Com o log habilitado toda atividade do Garbage Collector estará registrada, vamos analisar uma delas?
[48.661s][info][gc,start ] GC(7) Pause Young (Normal) (G1 Evacuation Pause)
[48.662s][info][gc,task ] GC(7) Using 2 workers of 8 for evacuation
[48.671s][info][gc,phases ] GC(7) Pre Evacuate Collection Set: 0.1ms
[48.671s][info][gc,phases ] GC(7) Merge Heap Roots: 0.1ms
[48.672s][info][gc,phases ] GC(7) Evacuate Collection Set: 8.8ms
[48.672s][info][gc,phases ] GC(7) Post Evacuate Collection Set: 0.7ms
[48.672s][info][gc,phases ] GC(7) Other: 0.2ms
[48.672s][info][gc,heap ] GC(7) Eden regions: 6->0(6)
[48.672s][info][gc,heap ] GC(7) Survivor regions: 1->1(1)
[48.672s][info][gc,heap ] GC(7) Old regions: 5->5
[48.672s][info][gc,heap ] GC(7) Archive regions: 0->0
[48.672s][info][gc,heap ] GC(7) Humongous regions: 0->0
[48.672s][info][gc,metaspace] GC(7) Metaspace: 30289K(31040K)->30289K(31040K) NonClass: 27043K(27392K)->27043K(27392K) Class: 3245K(3648K)->3245K(3648K)
[48.672s][info][gc ] GC(7) Pause Young (Normal) (G1 Evacuation Pause) 21M->10M(34M) 10.497ms
[48.672s][info][gc,cpu ] GC(7) User=0.00s Sys=0.00s Real=0.01s
Primeiro vamos observar a topologia dessa mensagem de log. O primeiro parâmetro é de suma importância, ele vai registrar o momento em que a mensagem foi gerada, podemos dizer por exemplo eu que essa execução começou exatamente em 48.661s
e terminou 48.672s
. Por fim temos a mensagem de log, e veja que na penúltima linha temos o tempo total da execução 10.497ms
. Temos os registros de como as regiões foram impactadas, no caso acima os 6 objetos residentes no Eden foram removidos deixando as outras regiões intactas.
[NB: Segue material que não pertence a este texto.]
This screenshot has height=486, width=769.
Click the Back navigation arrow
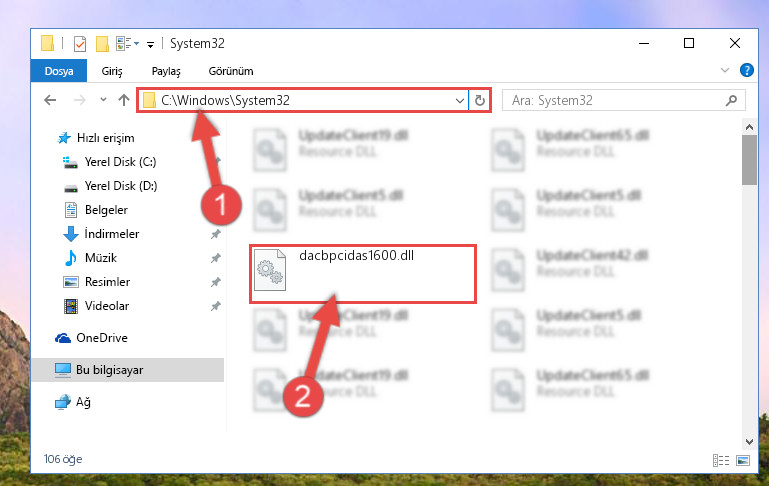click(50, 100)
Qual outra informação esse log trás? Talvez você não tenha percebido, mas se você somar todas as linhas que contém a string [info][gc ]
você tem o tempo total gasto em Garbage Collector que pode ser usado com o tempo de execução que está na primeira coluna e temos a porcentagem de tempo de execução que o Garbage Collector usa. Essa informação é importante porque a maioria das implementações de Garbage Collector para as threads para não criar inconsistências.
Soluções Comuns
Se seu processo está gastando muito tempo com o Garbage Collector pode ser que algumas ações devam ser tomadas. Não existe uma regra padrão sobre como se otimiza a memória pois cada programa tem um comportamento diferente.
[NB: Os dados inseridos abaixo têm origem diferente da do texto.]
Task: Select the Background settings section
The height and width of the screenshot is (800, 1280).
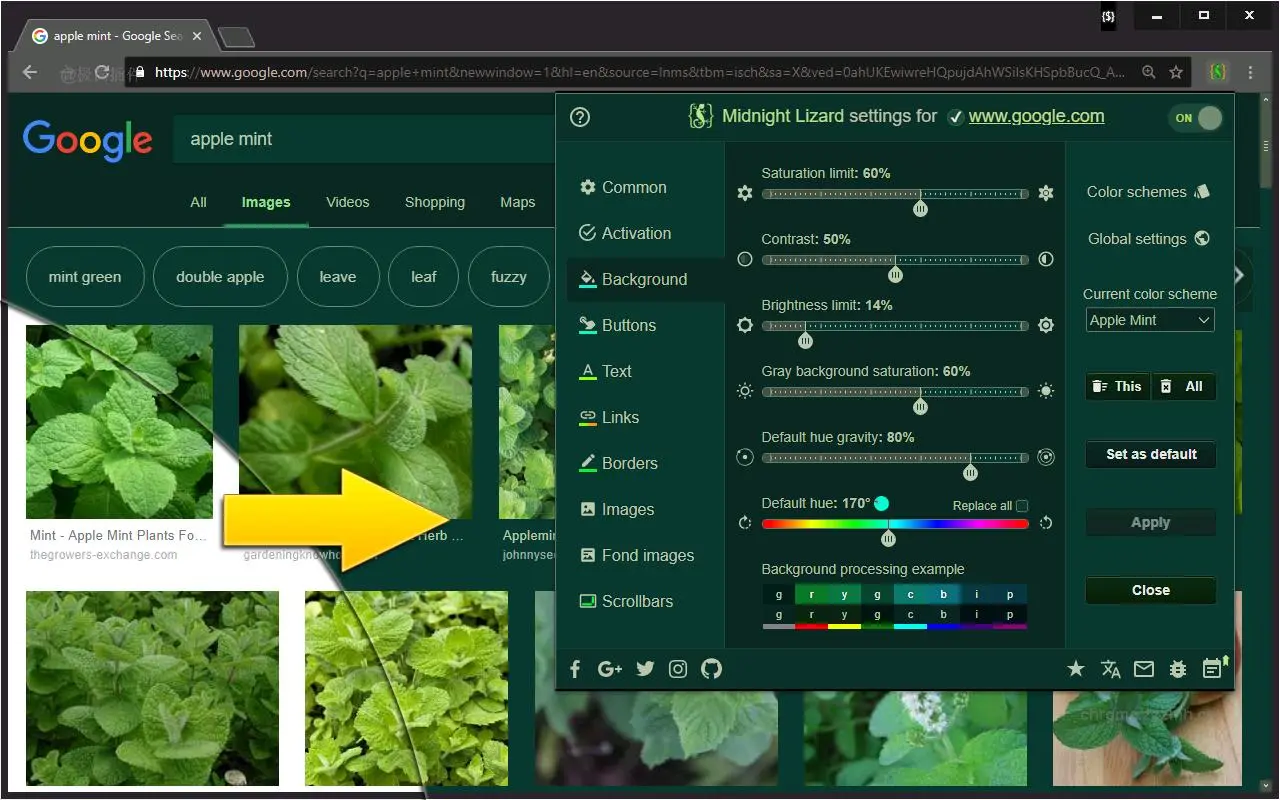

O ideal é construir um modelo de otimização, você precisa de dados para isso. Primeiro coloque seu programa em execução com determinada configuração, depois registre o número máximo de requisições por segundo, o tempo usado com Garbage Collector e a latência de resposta de uma requisição. Depois vá alterando as configurações e veja como esses valores se comportam.
Eu já trabalhei em um sistema que era possível configurar o número de threads de execução e a performance estava degradada porque a pessoa que dava suporte configurou um elevado número de threads. A solução nesse caso foi reduzir o número de threads e rodar outra instância em paralelo.
Com esse experimento, você será capaz de dizer o que acontece com o sistema se você reduzir o tamanho da heap ou se você aumentar o tamanho do Eden, etc.